Sunday, March 4, 2012

A smaller but more faithful Church?

You know how, once you start noticing something, you see it everywhere? For me lately, it's been a line of Cardinal Ratzinger's (now Pope Benedict). In any conversation on a Catholic forum, someone's got to bring up, "Well, you know the Pope said we would have a smaller and more faithful Church."

First, it was with this whole fiasco with a priest denying a lesbian woman Communion at her mother's funeral. (My opinion on the matter: there is a canonical procedure for denying someone communion, and he didn't follow it. That's why the diocese apologized. No, the Eucharist is not for those in a state of grave sin. However, leaving the altar during her remarks and refusing to attend the burial was unnecessary and uncalled for. The priest's duty was to follow canon law as regards respecting the Eucharist -- not to make a point.)

A lot of people were saying, "This kind of attitude is just going to drive people away from the Church! How are we to help people who are living a sinful lifestyle if we are not welcoming them and being kind?"

The response was, "Well, the Pope said we would have a smaller and more faithful Church." They actually suggested that gays and other "obvious" sinners should be banned from attending Mass and other parish functions because if they really cared about being Catholic, they'd change.

Call me a flaming liberal, but I don't think it's ever been the Church's way to cast sinners out and demand they change before associating with them. Instead we show them respect, kindness, and mercy. I mean, what odds are there that, after being kicked out of the Catholic Church, someone is going to randomly think years later, "Hey, you know what? I'm going to turn away from sin and go to confession"? Not nearly as good, I think, as those that they might have that idea after sitting in the pew Sunday after Sunday, hearing the Gospel and the homily and watching the example of their fellow Catholics -- who, despite popular opinion, turn out to be really nice and also happy in their faith.

The other one was in a discussion of little children at Mass. The writer of the article said that young families were leaving the Church because they were being made to feel unwelcome with their children. Most people agreed -- but a few announced, "Well, church isn't about being made to 'feel' welcome. It's about the body and blood of Christ, and if they don't get that, they can leave. After all, didn't the pope say we would have a smaller and more faithful Church?"
________________________________________
Continue the blog post about the "smaller and more faithful Church" line, picking up right after its last sentence. The material that follows has no connection to the blog post above.

▶ [Records]:
________________________________________
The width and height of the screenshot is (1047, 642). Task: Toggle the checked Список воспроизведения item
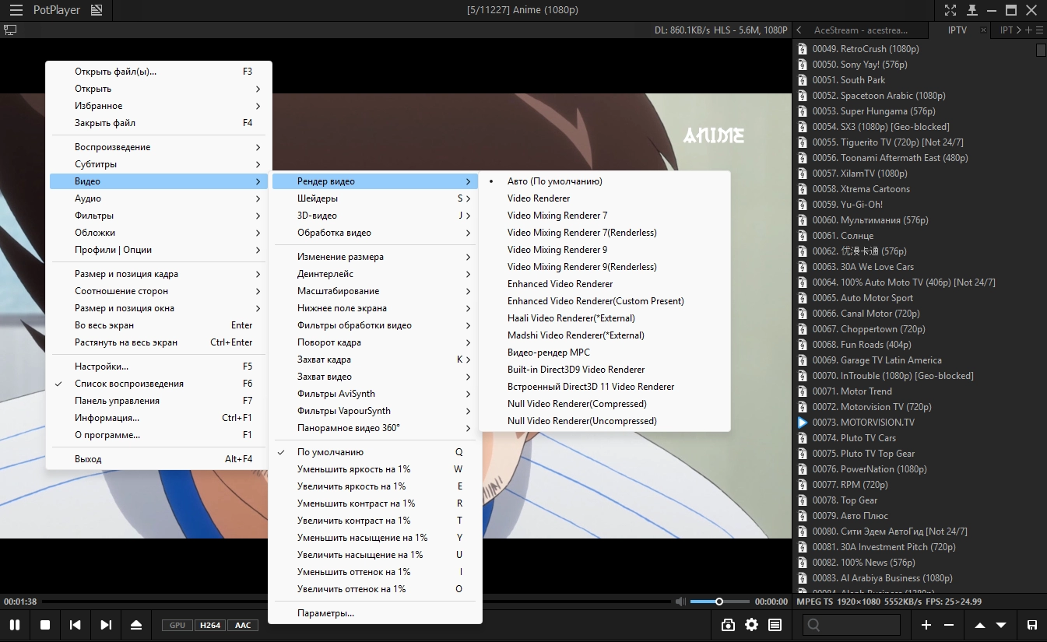point(128,384)
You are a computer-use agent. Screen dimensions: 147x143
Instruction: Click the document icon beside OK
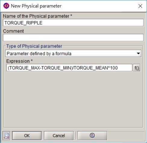(x=6, y=136)
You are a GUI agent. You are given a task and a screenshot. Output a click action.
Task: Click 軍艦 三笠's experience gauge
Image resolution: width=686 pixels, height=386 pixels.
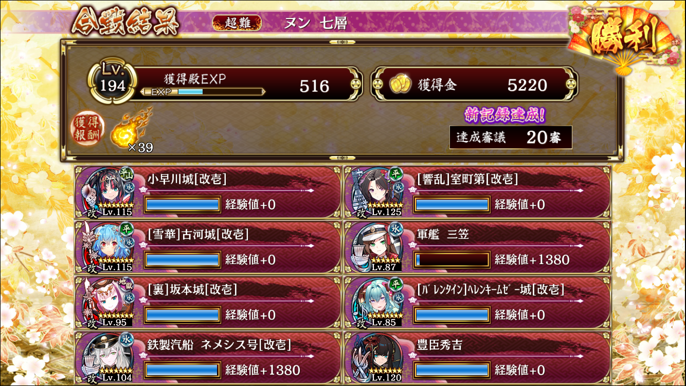(452, 259)
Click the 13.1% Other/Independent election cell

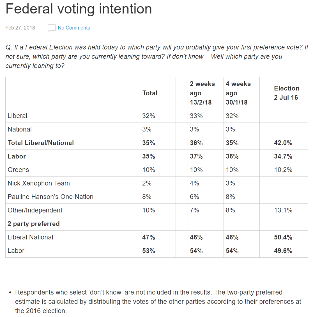(x=283, y=210)
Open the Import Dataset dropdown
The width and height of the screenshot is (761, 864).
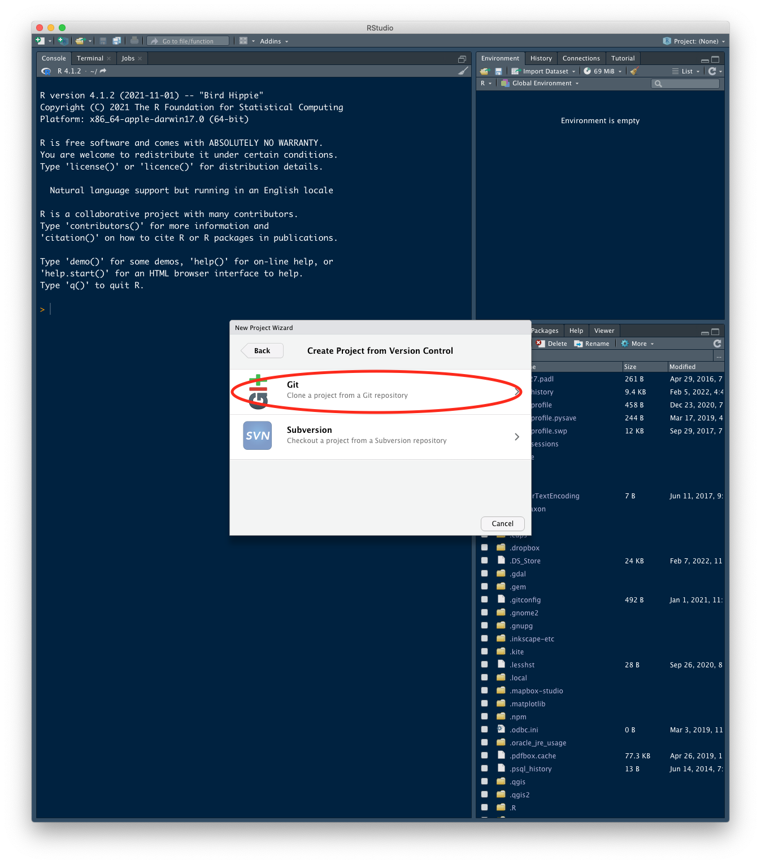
________________________________________
▶ [Task answer]:
This isn't a matter of doctrine. This is a matter of not giving people dirty looks because their two-year-old yelled "Is Jesus here?" during Mass. Sure, people should be so faithful that they will stay in a Church even where people are nasty jerks because, after all, we're here for Jesus. But is it fair to say that no one should be in church at all unless they're so perfect that they no longer are upset by uncharity?

When I hear the "smaller and more faithful" comment, it's a sure sign that someone is saying, "We don't need a Church composed of sinners. We need a Church composed only of the perfect, of which I, of course, am one. Let's get rid of all the sinners."

I don't think that's what the Pope meant at all. I think he meant, "Our doctrine is very challenging, and as it comes more and more into opposition with the values prevalent in our time, people are going to leave." And they are, most certainly. But to those of us who say, "Lord, to whom shall we go? You alone have the words of everlasting life," Jesus does not say, "Well, you'll have to leave anyway, because you're unworthy." His way has always been to say "Follow Me," and it's up to us to follow. We can say no, turn him down, prefer our sins. But to whatever extent we are willing to follow him, he's willing to take us.

Jesus was the type to forgive sinners first and then tell them to stop sinning. Sometimes he didn't say a word about their sins, but they were moved to abandon them when they saw there was another option. It gave scandal to many, who demanded he stop associating with tax collectors and prostitutes. But he knew that, when they had been forgiven much, they would love him much, and their love would surpass that of those who had never sinned.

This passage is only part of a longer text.